1. The 3 pictures above with 3 points, plus an explanation that the other 5 cases are analogous is enough to show {$VC(\mathcal{H}) \ge 3$}.
2. For 4 points: if any 3 points are collinear, then {$\mathcal{H}$} cannot shatter them, so we don't have to worry about shattering collinear sets of points. So pick any 3 points, which form a triangle, and then the fourth point is either inside the triangle or outside. If it's inside, label it with a plus and others with a minus and this cannot be fit with a line. If it's outside, draw lines from this point to the 3 others. If none of the lines intersect the triangle, then we're back to the first case, where one point is inside the hull of the other 3. If one of the lines intersects a side of the the triangle, then label the points linked by this line as plus and the others as minus and we're in the xor case: there is no way to separate pairs of points linked by intersecting segments with a line.

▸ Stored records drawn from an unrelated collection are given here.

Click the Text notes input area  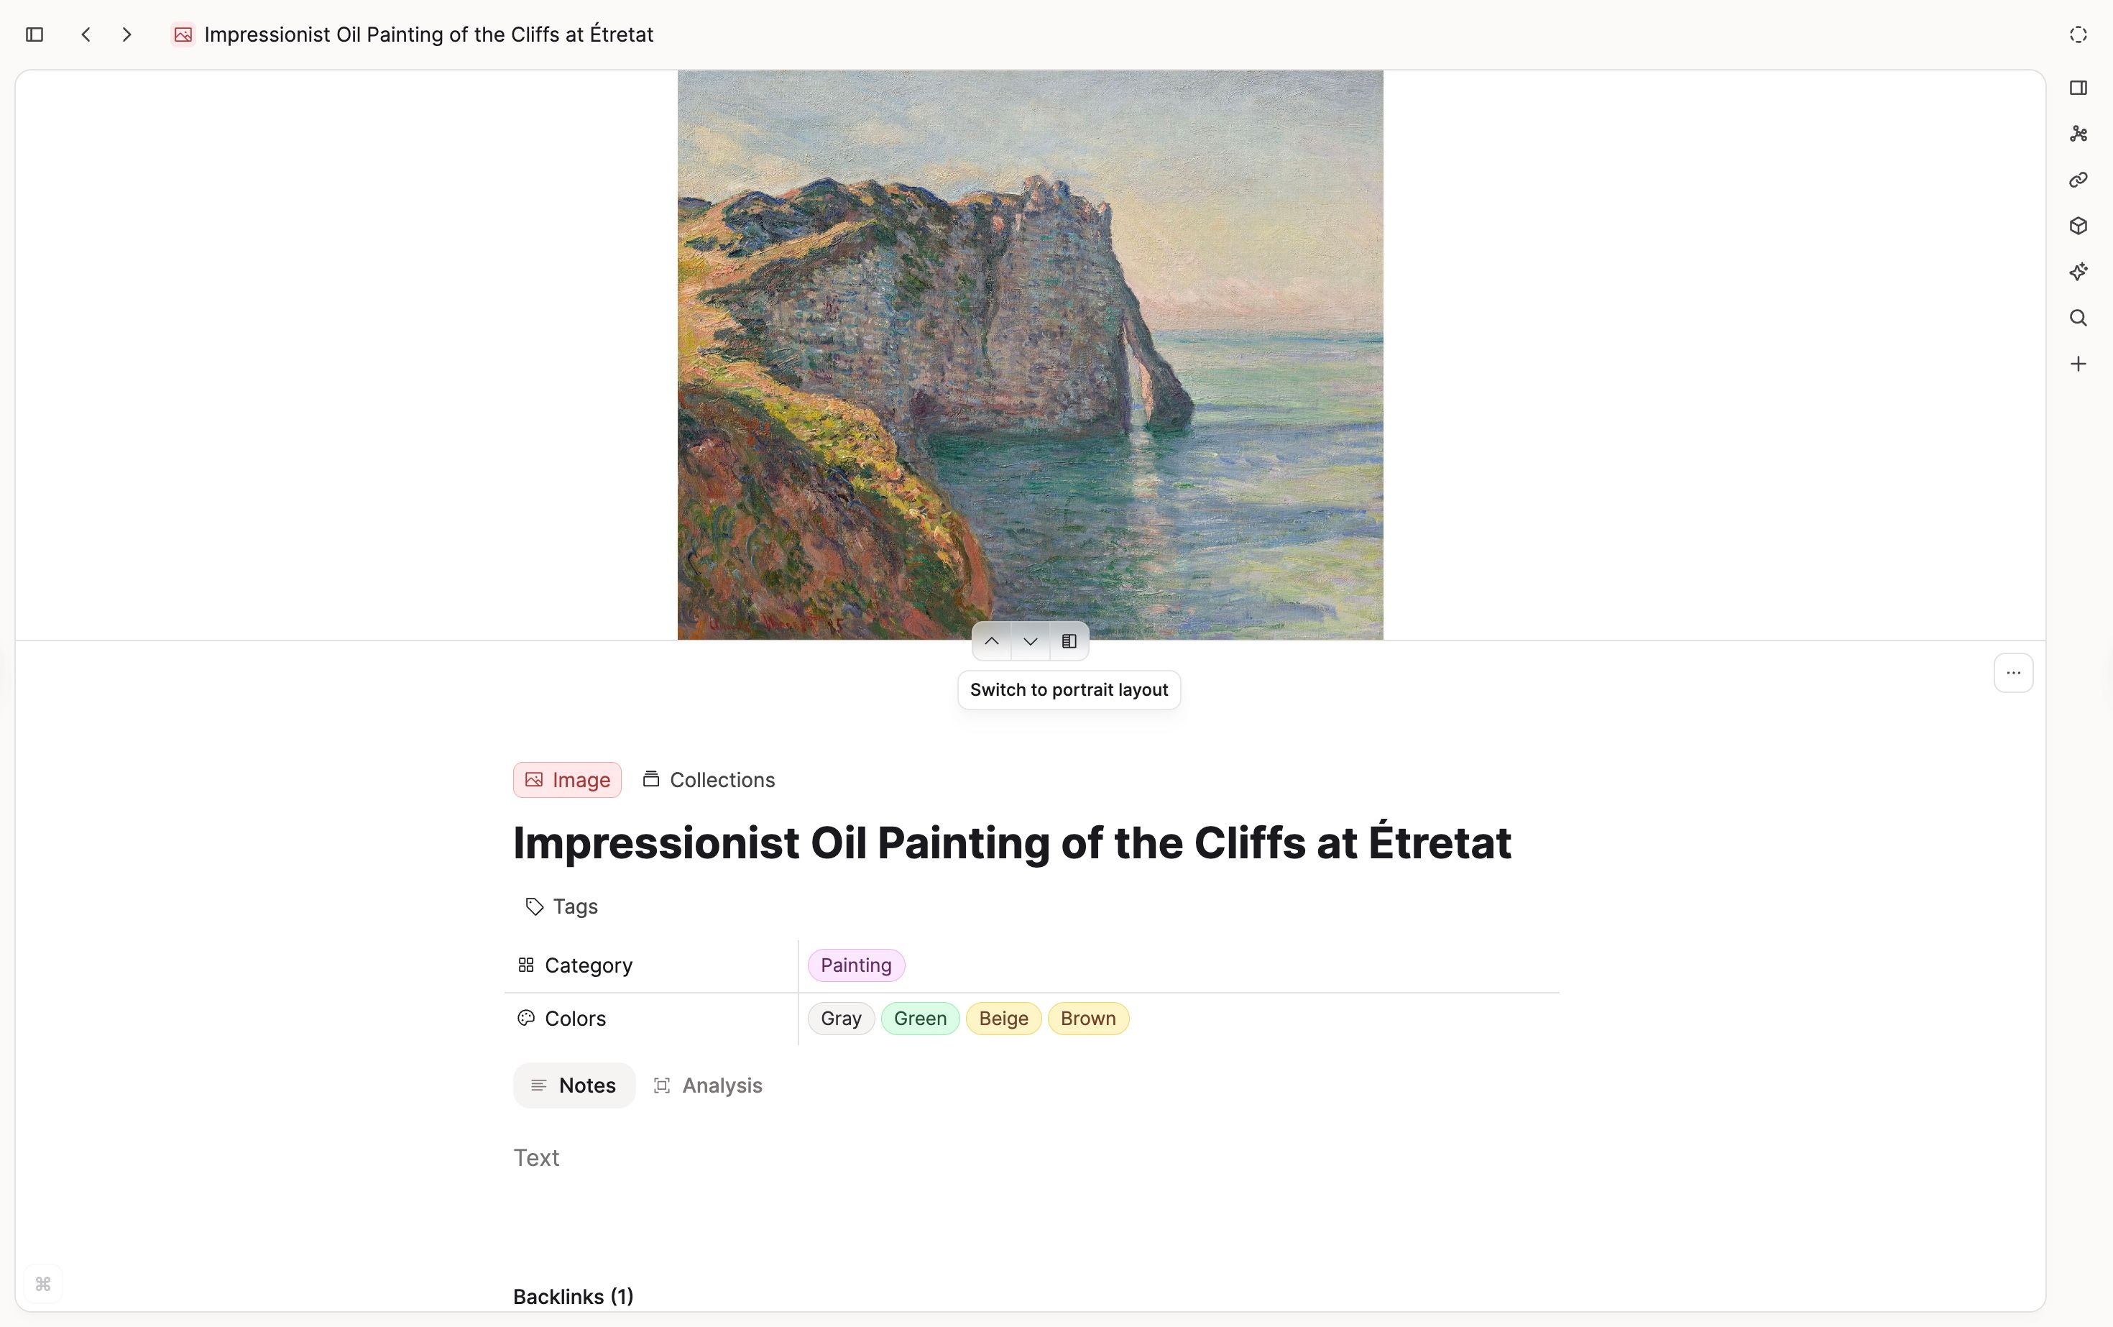537,1158
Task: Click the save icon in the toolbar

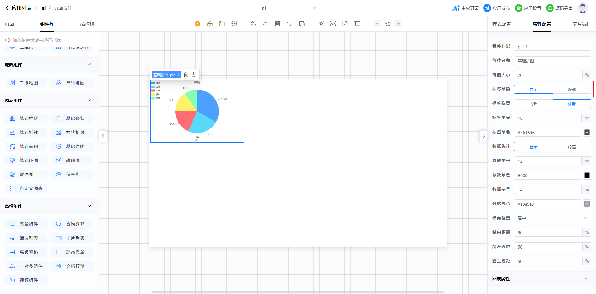Action: [x=222, y=24]
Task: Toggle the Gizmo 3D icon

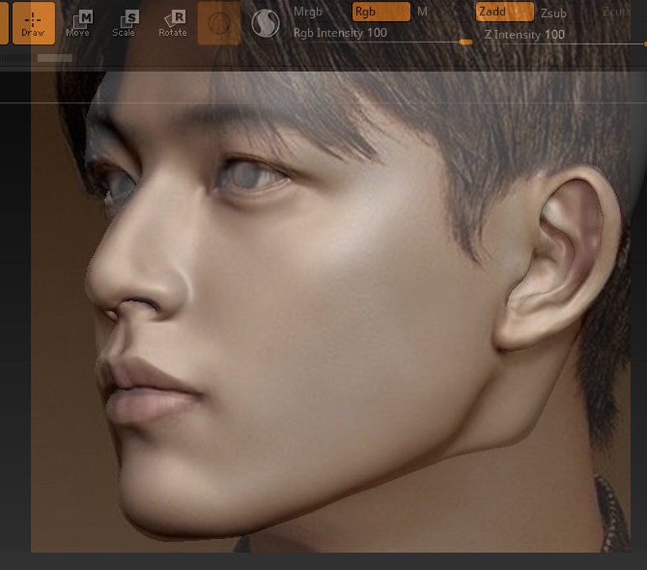Action: click(x=219, y=23)
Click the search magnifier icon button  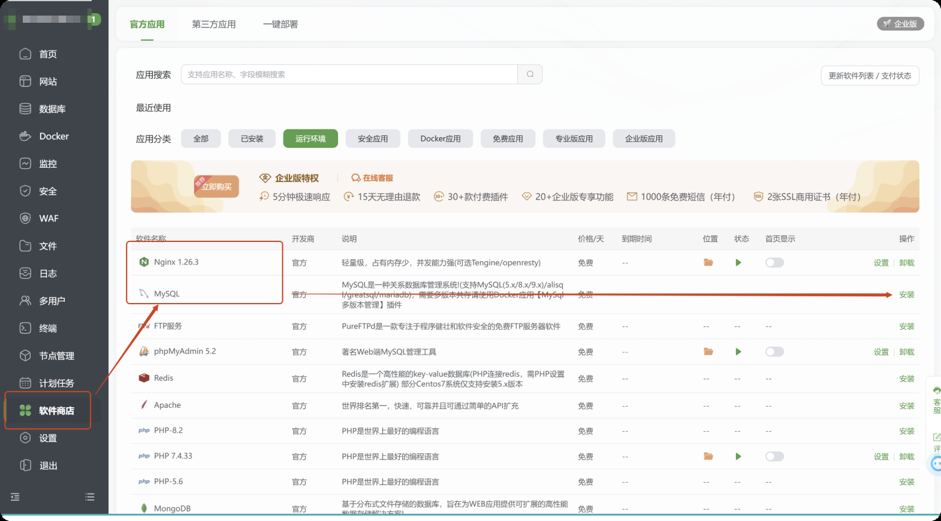pos(530,74)
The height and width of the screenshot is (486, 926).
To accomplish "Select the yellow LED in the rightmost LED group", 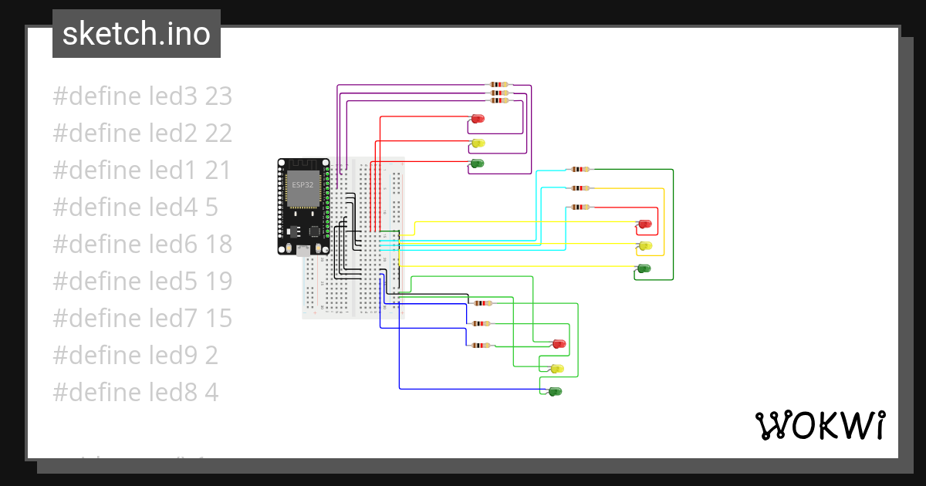I will pos(644,245).
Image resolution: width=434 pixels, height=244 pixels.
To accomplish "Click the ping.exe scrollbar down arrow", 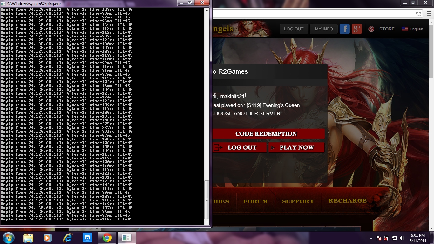I will point(207,222).
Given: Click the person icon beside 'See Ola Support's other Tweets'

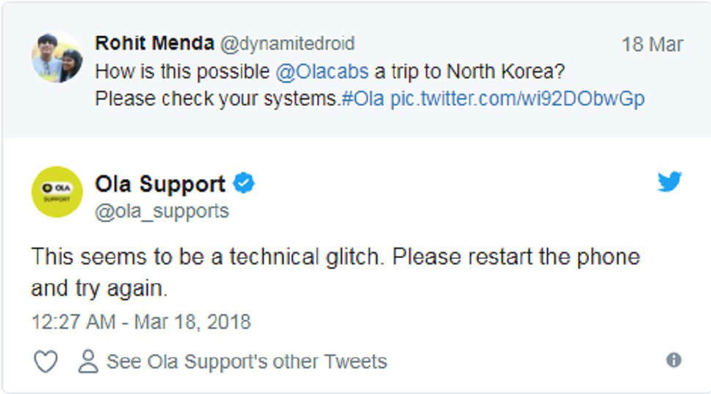Looking at the screenshot, I should tap(89, 361).
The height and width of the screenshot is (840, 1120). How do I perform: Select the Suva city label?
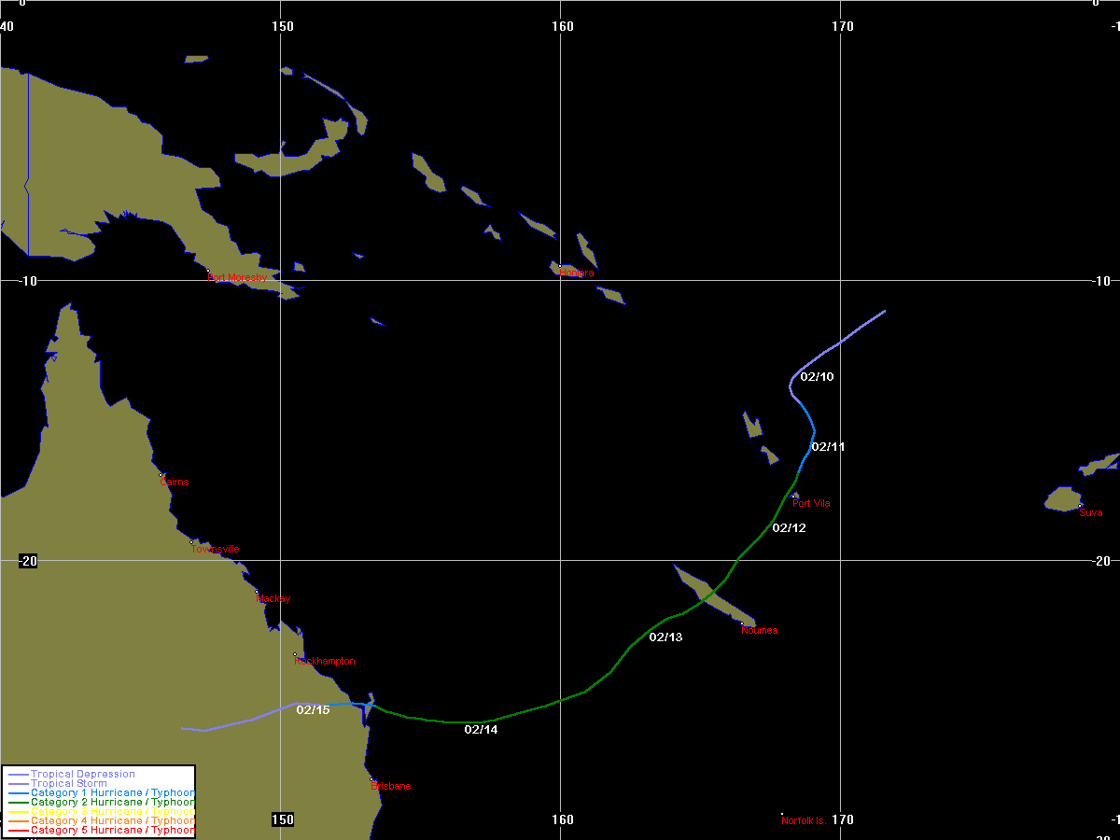(1090, 512)

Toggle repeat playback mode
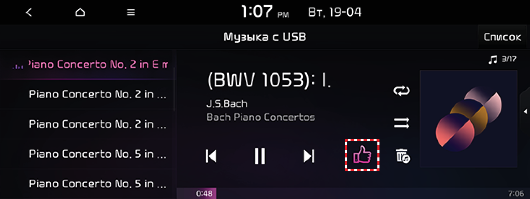point(401,90)
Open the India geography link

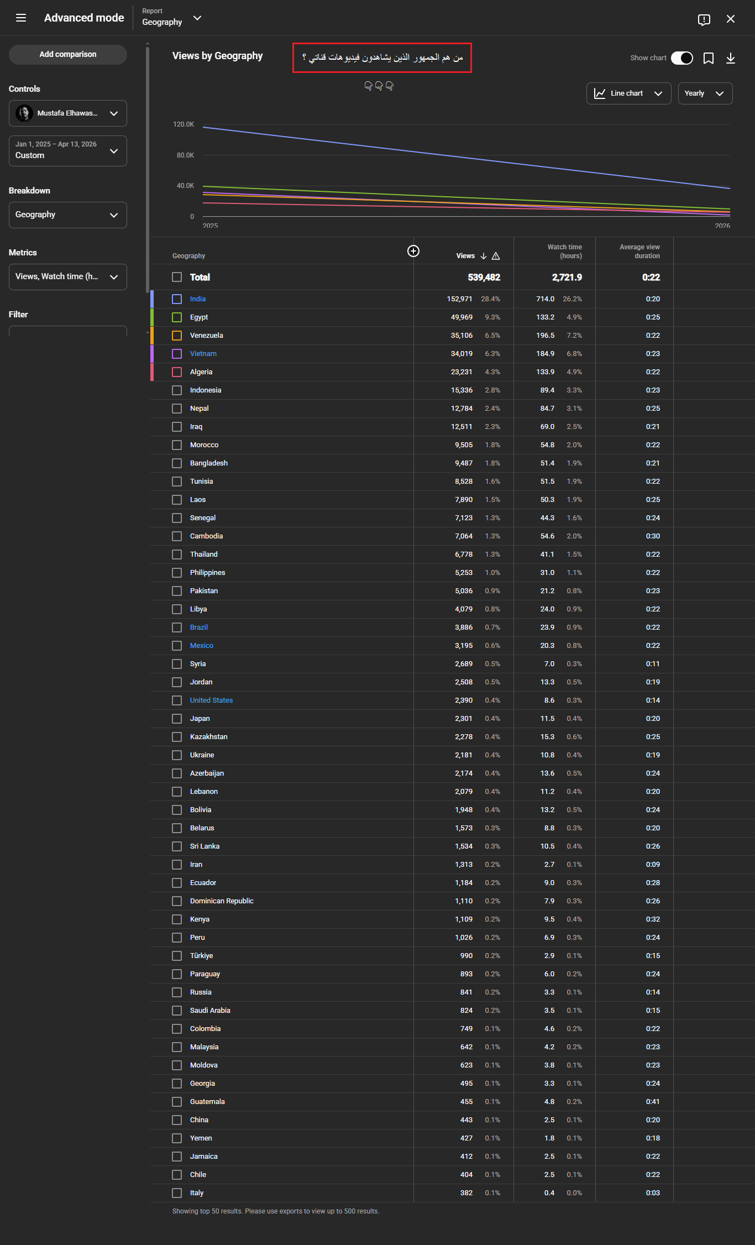[x=198, y=299]
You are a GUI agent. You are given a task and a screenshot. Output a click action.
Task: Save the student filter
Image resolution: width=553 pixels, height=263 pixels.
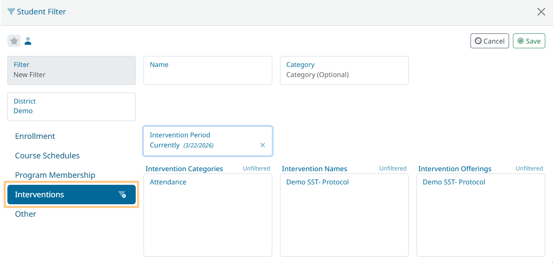[x=529, y=41]
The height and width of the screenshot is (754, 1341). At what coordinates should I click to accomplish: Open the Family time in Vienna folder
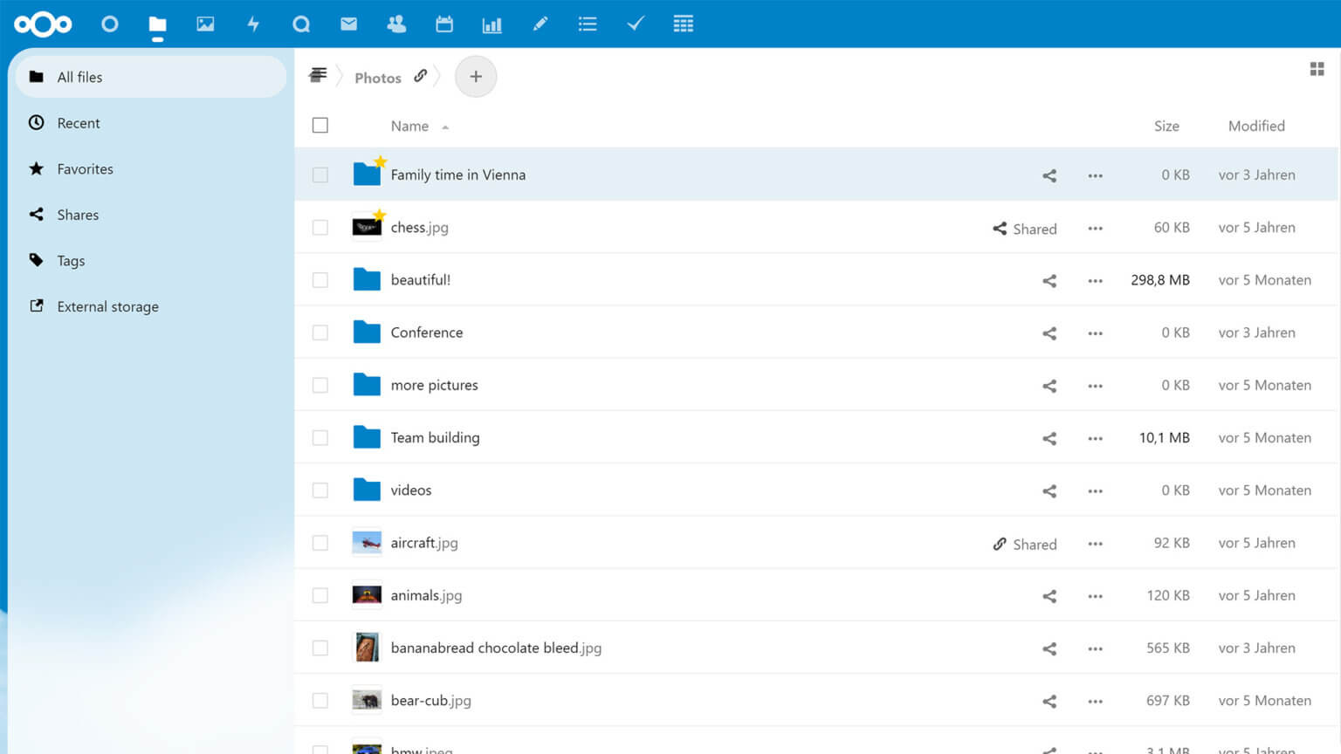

In general, we can show the VC dimension of hyperplanes in m dimensions is {$m+1$}. However, the number of parameters of a classifier is not necessarily it's VC dimension. Here are few other examples.

## Classes with infinite VC dimension

• 1-Nearest Neighbor classifier in any dimension can shatter an infinite number of points.
• In 1 dimension, {$sign(sin(wx+b))$} has infinite VC-dimension.